EXCERPT PROVIDED ->
■ ■ ■ ■ ■

In May 2020, Evans received criticism from Australian Labor MP Josh Burns for promoting a video by conspiracy theorist David Icke which claimed both that the COVID-19 virus did not exist and that the virus was caused by 5G antenna installations. Burns wrote to Evans to warn him about promoting Icke's views because of Icke's history of antisemitism.

In October 2020, Evans claimed he had helped a number of people come through cancer by "looking through a holistic lens" and embracing both "modern and natural" medicine, and had also helped people "get off pharmaceutical drugs" and reversed terminal illnesses by using a "holistic approach".

In December 2020, Evans' public Facebook page was removed by Facebook for "repeated breaches of its misinformation and harm policies" regarding spreading significant misinformation about coronavirus. In February 2021, Facebook deleted his Instagram profile page also for COVID-19 misinformation breaches.

==Controversies==

===BioCharger NG===
During the COVID-19 pandemic in 2020, Evans was criticised by peak Australian medical groups for attempting to promote a product claimed to cure COVID 19. Evans had been promoting a "subtle energy platform" product online called the BioCharger NG for AUD$15,000, which he claimed had a "recipe ... there for Wuhan coronavirus." The Australian Medical Association dismissed it as a "fancy light machine" and Mandy-Lee Noble, a dietician and member of Friends of Science in Medicine, said it "is a glorified plasma lamp," adding "it's probably no threat to people but if people think this in any way will treat or prevent COVID-19 infection, that risks our community response to the pandemic, that is dangerous, it's an indirect harm." Noble called on the TGA and Brad Hazzard (Health Minister in the New South Wales government) to take action. The TGA announced that it would investigate the product promoted by Evans "in relation to any illegal advertising of therapeutic products, including advertising on social media." Moreover, the TGA warned that the advertising of therapeutic goods needed to meet certain requirements. The creators of the product distanced themselves from Evans' claims, whilst the Australian distributors, Hydrogen Technologies Pty Ltd, continued to state that it would help "open the airways of Coronavirus victims by reducing the inflammation it causes in the lungs" as well as other therapeutic claims.

■ ■ ■ ■ ■

RECORDED DATA ->

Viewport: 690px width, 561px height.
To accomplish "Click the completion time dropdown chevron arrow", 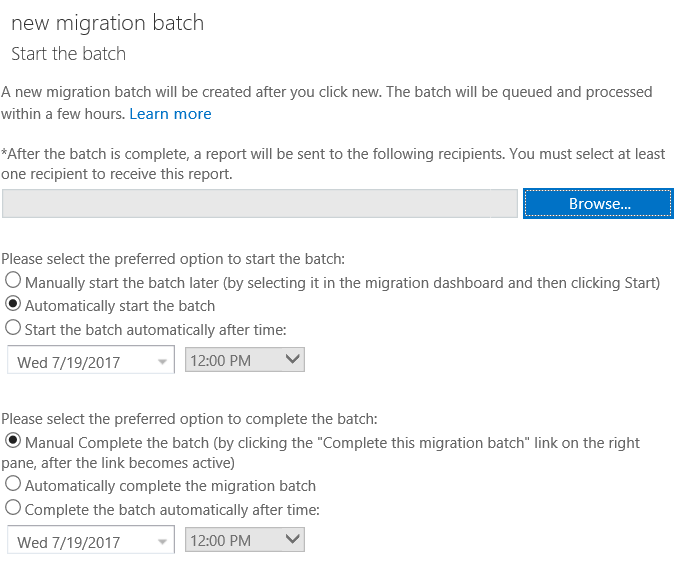I will click(x=292, y=540).
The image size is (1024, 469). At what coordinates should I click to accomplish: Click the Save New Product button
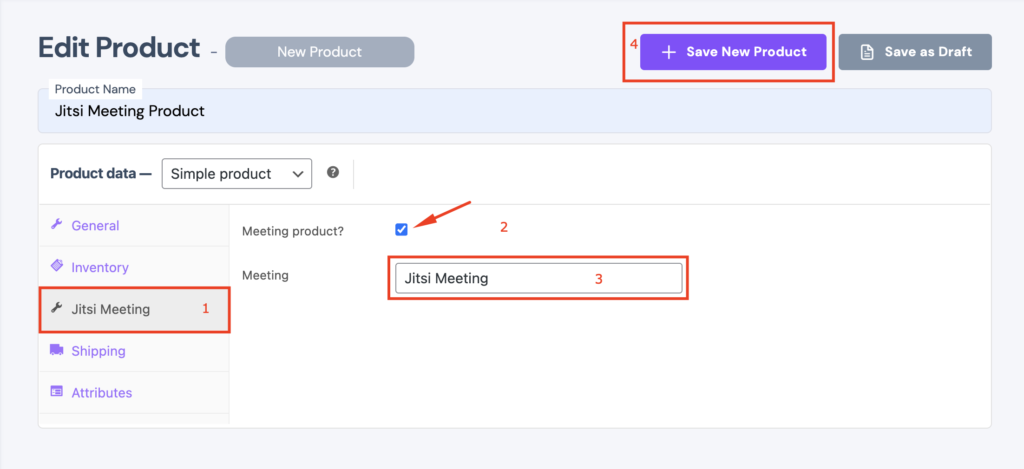click(x=733, y=52)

■ ■ ■ ■ ■

WHAT TO WORK ON ->
1. Translate this sentence from the excerpt about Evans into Spanish: "In February 2021, Facebook deleted his Instagram profile page also for COVID-19 misinformation breaches."
2. Rewrite the part of the excerpt about Evans between "In October 2020, Evans" and "COVID-19 misinformation breaches.", inclusive, swapping "October 2020" for "November 2020".

PER-TASK OUTPUTS ->
1. En febrero de 2021, Facebook eliminó también su página de perfil de Instagram por infracciones relacionadas con la desinformación sobre la COVID-19.

2.
In November 2020, Evans claimed he had helped a number of people come through cancer by "looking through a holistic lens" and embracing both "modern and natural" medicine, and had also helped people "get off pharmaceutical drugs" and reversed terminal illnesses by using a "holistic approach".

In December 2020, Evans' public Facebook page was removed by Facebook for "repeated breaches of its misinformation and harm policies" regarding spreading significant misinformation about coronavirus. In February 2021, Facebook deleted his Instagram profile page also for COVID-19 misinformation breaches.